In a new report released last week, Oceana found that shark encounter dives generated about $221 million for Florida’s economy alone in 2016. This is over 200 times greater than the value of shark fin exports for the entire United States in 2015, clearly showing that sharks in Florida simply generate more revenue alive and in the water.

The Findings

According to the Florida economic analysis, the total impact for shark encounters in Florida was over $377 million in 2016. These encounters generated more than $116 million in wages and divers spend over $221 million on expenditures, such as lodging and boat rentals. Shark encounters also supported over 3,700 jobs.

In a survey of more than 230 active dive operators, they reported that a substantial portion of their income comes from shark diving.
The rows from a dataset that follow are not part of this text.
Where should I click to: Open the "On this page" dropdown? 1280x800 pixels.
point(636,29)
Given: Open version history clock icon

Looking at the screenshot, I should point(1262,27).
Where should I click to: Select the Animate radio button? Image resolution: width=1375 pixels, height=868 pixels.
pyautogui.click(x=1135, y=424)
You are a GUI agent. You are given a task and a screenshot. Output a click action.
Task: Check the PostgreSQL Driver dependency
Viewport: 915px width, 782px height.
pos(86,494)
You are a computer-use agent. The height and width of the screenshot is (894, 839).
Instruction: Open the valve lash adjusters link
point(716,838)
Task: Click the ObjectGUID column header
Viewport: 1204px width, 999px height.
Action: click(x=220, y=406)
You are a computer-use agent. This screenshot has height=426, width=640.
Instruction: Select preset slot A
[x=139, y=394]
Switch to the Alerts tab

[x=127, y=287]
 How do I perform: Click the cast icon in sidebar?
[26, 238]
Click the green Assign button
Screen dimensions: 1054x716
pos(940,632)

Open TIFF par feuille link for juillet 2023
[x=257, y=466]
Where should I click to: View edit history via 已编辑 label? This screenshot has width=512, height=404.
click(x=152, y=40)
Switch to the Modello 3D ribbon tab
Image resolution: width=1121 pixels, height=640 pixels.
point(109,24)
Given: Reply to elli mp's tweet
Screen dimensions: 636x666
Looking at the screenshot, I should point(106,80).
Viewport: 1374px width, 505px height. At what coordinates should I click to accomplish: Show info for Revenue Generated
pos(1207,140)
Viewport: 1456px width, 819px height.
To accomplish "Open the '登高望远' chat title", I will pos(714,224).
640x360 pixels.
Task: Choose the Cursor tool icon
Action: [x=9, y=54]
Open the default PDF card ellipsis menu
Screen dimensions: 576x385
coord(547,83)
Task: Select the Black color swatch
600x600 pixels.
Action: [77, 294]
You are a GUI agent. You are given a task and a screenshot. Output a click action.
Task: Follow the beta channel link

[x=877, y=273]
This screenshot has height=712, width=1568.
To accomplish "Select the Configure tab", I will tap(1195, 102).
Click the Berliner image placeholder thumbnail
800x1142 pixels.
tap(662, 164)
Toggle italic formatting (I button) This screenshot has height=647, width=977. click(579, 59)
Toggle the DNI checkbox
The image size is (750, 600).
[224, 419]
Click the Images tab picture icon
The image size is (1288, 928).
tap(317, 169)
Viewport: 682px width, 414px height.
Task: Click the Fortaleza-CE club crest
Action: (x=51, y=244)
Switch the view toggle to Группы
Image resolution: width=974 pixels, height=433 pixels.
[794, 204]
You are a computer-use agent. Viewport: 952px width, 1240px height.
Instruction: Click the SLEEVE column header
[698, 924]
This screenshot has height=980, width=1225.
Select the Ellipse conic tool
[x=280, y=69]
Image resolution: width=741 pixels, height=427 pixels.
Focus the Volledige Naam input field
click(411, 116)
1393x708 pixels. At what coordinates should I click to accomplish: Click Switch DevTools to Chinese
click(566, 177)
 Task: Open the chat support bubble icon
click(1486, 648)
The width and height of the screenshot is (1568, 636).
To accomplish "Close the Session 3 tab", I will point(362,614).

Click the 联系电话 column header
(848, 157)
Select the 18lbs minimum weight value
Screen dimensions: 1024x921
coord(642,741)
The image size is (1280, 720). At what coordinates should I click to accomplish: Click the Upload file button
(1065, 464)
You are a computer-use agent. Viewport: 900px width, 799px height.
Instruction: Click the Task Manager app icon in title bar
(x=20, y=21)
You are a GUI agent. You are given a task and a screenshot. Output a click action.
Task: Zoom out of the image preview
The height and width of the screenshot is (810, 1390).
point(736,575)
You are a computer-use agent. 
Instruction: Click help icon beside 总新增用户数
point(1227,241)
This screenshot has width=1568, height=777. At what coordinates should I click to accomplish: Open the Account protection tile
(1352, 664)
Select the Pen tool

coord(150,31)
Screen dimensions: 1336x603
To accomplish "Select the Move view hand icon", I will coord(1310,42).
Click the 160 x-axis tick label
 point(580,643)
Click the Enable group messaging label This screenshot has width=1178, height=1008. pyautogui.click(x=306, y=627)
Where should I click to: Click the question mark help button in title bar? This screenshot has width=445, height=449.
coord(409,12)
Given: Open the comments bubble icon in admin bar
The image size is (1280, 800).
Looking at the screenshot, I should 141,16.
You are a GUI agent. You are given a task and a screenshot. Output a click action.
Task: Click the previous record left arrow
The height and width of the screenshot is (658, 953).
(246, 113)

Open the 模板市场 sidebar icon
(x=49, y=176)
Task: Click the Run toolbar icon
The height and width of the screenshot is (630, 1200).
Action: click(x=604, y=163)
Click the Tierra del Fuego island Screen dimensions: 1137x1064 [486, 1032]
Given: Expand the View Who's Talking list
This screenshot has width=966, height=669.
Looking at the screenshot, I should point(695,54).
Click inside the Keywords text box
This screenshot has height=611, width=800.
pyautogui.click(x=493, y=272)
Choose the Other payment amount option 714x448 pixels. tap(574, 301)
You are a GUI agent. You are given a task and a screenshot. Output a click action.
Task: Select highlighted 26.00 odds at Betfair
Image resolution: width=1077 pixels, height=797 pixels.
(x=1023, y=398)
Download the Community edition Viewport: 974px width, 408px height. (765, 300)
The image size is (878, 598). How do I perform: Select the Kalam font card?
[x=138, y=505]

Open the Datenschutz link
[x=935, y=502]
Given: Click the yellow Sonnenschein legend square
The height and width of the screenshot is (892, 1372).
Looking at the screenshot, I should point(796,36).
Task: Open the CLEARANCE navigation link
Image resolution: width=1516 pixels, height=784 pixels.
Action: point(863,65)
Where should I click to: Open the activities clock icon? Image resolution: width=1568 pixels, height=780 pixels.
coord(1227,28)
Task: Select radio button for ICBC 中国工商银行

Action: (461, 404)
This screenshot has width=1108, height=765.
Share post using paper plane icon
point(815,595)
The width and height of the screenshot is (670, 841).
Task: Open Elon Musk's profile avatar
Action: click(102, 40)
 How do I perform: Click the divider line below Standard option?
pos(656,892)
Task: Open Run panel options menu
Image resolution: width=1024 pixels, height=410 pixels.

Two types of shark dives are represented in the analysis: shark encounters and targeted shark dives. For shark encounters, customers express interest in seeing sharks, so guides take them to known shark gathering spots. In targeted shark dives, customers pay money explicitly to see a shark.

More than $126 million came from targeted shark diving, representing $67 million in wages and over 2,100 jobs. Dive operators reported that nearly 20 percent of their dive time was dedicated to target shark dives. Nearly one-third of their dive time was dedicated to shark dives in general.

To gather data, surveys were sent to 365 dive operations. Of those, 237 responded and the results were weighted to represent all 365 active dive operations. The majority of the operations were considered small, taking under 10,000 trips a year.

The Shark Fin Trade

Nearly one in four species of sharks and their relatives are threatened with extinction, with the leading cause of population declines being human activities. Sharks are caught and killed, on average, 30 percent faster than they can reproduce.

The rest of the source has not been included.